→ **Exercise objective**
Copy the following items verbatim, line for line.

→ **Task input**
================================

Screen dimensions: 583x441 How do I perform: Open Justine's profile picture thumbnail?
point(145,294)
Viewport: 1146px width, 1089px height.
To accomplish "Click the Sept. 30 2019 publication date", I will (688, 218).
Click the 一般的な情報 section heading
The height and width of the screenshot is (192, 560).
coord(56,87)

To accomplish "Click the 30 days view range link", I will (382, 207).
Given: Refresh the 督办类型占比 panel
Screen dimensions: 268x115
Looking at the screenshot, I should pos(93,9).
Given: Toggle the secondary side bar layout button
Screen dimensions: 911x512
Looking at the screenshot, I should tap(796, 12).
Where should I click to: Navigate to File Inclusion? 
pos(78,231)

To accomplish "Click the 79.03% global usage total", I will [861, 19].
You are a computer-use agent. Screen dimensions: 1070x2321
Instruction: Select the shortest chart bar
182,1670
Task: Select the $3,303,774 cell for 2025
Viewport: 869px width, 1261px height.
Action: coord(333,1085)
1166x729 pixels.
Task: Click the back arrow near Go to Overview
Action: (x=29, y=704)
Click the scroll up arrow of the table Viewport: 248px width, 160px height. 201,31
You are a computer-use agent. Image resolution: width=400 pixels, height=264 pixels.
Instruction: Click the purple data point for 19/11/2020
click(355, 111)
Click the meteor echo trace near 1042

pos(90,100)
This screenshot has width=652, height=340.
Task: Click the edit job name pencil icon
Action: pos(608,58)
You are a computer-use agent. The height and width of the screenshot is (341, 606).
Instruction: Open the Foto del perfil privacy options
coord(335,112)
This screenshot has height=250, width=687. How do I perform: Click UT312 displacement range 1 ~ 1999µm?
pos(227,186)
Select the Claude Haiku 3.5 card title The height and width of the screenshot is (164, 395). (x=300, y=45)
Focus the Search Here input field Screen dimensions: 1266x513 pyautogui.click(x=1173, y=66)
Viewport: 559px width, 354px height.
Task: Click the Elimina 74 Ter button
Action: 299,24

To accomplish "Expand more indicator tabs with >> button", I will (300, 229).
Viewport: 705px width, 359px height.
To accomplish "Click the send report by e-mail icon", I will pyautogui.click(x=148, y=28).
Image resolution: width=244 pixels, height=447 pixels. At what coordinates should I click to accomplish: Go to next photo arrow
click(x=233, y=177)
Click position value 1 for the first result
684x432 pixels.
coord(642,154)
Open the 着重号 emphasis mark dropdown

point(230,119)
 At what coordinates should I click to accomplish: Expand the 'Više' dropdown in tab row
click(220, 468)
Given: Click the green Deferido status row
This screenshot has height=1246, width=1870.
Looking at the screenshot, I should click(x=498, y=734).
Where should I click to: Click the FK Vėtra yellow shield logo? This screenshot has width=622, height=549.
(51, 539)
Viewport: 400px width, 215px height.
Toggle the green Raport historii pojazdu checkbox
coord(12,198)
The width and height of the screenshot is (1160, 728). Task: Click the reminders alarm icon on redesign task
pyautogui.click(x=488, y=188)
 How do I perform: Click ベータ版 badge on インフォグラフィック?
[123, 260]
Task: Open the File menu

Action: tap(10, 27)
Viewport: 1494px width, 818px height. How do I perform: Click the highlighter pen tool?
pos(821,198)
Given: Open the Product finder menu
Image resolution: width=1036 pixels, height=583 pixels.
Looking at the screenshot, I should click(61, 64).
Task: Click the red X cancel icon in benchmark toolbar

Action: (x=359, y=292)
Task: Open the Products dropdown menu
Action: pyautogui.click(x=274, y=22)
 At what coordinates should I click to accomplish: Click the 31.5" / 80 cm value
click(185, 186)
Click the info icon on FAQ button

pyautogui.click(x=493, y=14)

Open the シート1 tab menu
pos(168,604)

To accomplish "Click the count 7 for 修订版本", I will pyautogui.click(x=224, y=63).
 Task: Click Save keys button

================================

→ **Answer for this exercise**
Screen dimensions: 583x441 How do I perform: Open Justine's profile picture thumbnail?
point(145,294)
Viewport: 1146px width, 1089px height.
To accomplish "Click the Sept. 30 2019 publication date", I will (688, 218).
Click the 一般的な情報 section heading
The height and width of the screenshot is (192, 560).
coord(56,87)

To accomplish "Click the 30 days view range link", I will (382, 207).
Given: Refresh the 督办类型占比 panel
Screen dimensions: 268x115
Looking at the screenshot, I should pos(93,9).
Given: Toggle the secondary side bar layout button
Screen dimensions: 911x512
Looking at the screenshot, I should tap(796, 12).
Where should I click to: Navigate to File Inclusion? 
pos(78,231)

To accomplish "Click the 79.03% global usage total", I will [861, 19].
You are a computer-use agent. Screen dimensions: 1070x2321
Instruction: Select the shortest chart bar
182,1670
Task: Select the $3,303,774 cell for 2025
Viewport: 869px width, 1261px height.
Action: coord(333,1085)
1166x729 pixels.
Task: Click the back arrow near Go to Overview
Action: (x=29, y=704)
Click the scroll up arrow of the table Viewport: 248px width, 160px height. 201,31
You are a computer-use agent. Image resolution: width=400 pixels, height=264 pixels.
Instruction: Click the purple data point for 19/11/2020
click(355, 111)
Click the meteor echo trace near 1042

pos(90,100)
This screenshot has width=652, height=340.
Task: Click the edit job name pencil icon
Action: pos(608,58)
You are a computer-use agent. The height and width of the screenshot is (341, 606).
Instruction: Open the Foto del perfil privacy options
coord(335,112)
This screenshot has height=250, width=687. How do I perform: Click UT312 displacement range 1 ~ 1999µm?
pos(227,186)
Select the Claude Haiku 3.5 card title The height and width of the screenshot is (164, 395). (x=300, y=45)
Focus the Search Here input field Screen dimensions: 1266x513 pyautogui.click(x=1173, y=66)
Viewport: 559px width, 354px height.
Task: Click the Elimina 74 Ter button
Action: 299,24

To accomplish "Expand more indicator tabs with >> button", I will (300, 229).
Viewport: 705px width, 359px height.
To accomplish "Click the send report by e-mail icon", I will pyautogui.click(x=148, y=28).
Image resolution: width=244 pixels, height=447 pixels. At what coordinates should I click to accomplish: Go to next photo arrow
click(x=233, y=177)
Click position value 1 for the first result
684x432 pixels.
coord(642,154)
Open the 着重号 emphasis mark dropdown

point(230,119)
 At what coordinates should I click to accomplish: Expand the 'Više' dropdown in tab row
click(220, 468)
Given: Click the green Deferido status row
This screenshot has height=1246, width=1870.
Looking at the screenshot, I should click(x=498, y=734).
Where should I click to: Click the FK Vėtra yellow shield logo? This screenshot has width=622, height=549.
(51, 539)
Viewport: 400px width, 215px height.
Toggle the green Raport historii pojazdu checkbox
coord(12,198)
The width and height of the screenshot is (1160, 728). Task: Click the reminders alarm icon on redesign task
pyautogui.click(x=488, y=188)
 How do I perform: Click ベータ版 badge on インフォグラフィック?
[123, 260]
Task: Open the File menu

Action: tap(10, 27)
Viewport: 1494px width, 818px height. How do I perform: Click the highlighter pen tool?
pos(821,198)
Given: Open the Product finder menu
Image resolution: width=1036 pixels, height=583 pixels.
Looking at the screenshot, I should click(61, 64).
Task: Click the red X cancel icon in benchmark toolbar

Action: (x=359, y=292)
Task: Open the Products dropdown menu
Action: pyautogui.click(x=274, y=22)
 At what coordinates should I click to accomplish: Click the 31.5" / 80 cm value
click(185, 186)
Click the info icon on FAQ button

pyautogui.click(x=493, y=14)

Open the シート1 tab menu
pos(168,604)

To accomplish "Click the count 7 for 修订版本", I will pyautogui.click(x=224, y=63).
 Task: Click Save keys button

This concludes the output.